If you train a model with LoRa (low-rank adaptation), you only train adapters on top of the base model. E.g. if you fine-tune LLaMa with LoRa, you only add a couple of linear layers (so-called adapters) on top of the original (also called base) model. Hence calling save_pretrained()
or push_to_hub()
will only save 2 things:
- the adapter configuration (in an
adapter_config.json
file) - the adapter weights (typically in a safetensors file).
See here for example: ybelkada/opt-350m-lora at main. Here, OPT-350m is the base model.
In order to merge these adapter layers back into the base model, one can call the merge_and_unload method. Afterwards, you can call save_pretrained()
on it which will save both the weights and the configuration in a config.json file:
from transformers import AutoModelForCausalLM
from peft import PeftModel
model = AutoModelForCausalLM.from_pretrained(base_model_name)
model = PeftModel.from_pretrained(model, adapter_model_name)
model = model.merge_and_unload()
model.save_pretrained("my_model")
One feature of the Transformers library is that it has PEFT integration, which means that you can call from_pretrained()

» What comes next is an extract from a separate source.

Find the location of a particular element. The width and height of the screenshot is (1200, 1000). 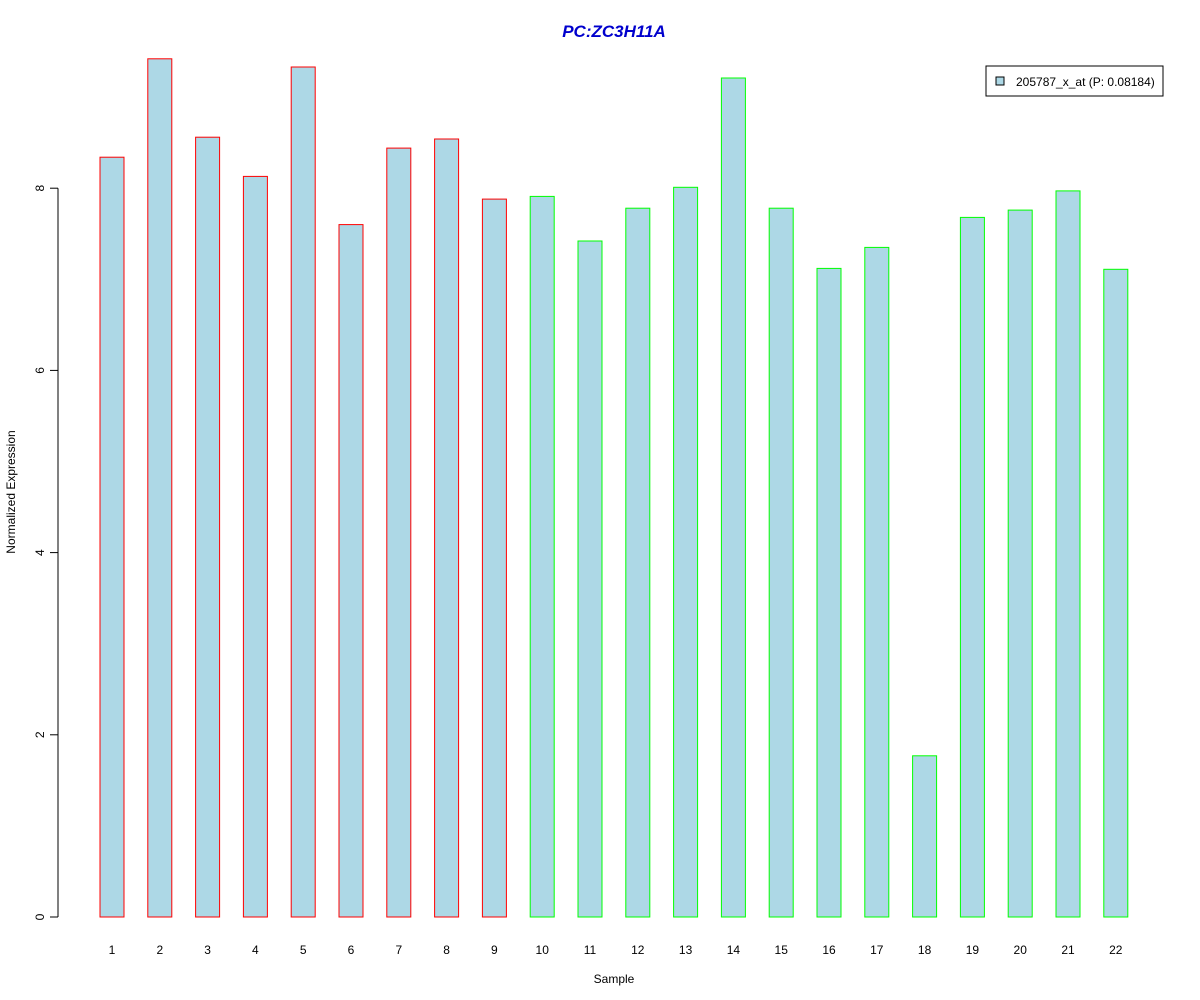

x-tick-label: 3 is located at coordinates (208, 950).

directly on a folder/repository that only contains this adapter_config.json
file and the adapter weights, and it will automatically load the weights of the base model + adapters. See PEFT integrations. Hence we could also just have done this:
from transformers import AutoModelForCausalLM
model = AutoModelForCausalLM.from_pretrained(folder_containing_only_adapter_weights)
model.save_pretrained("my_model")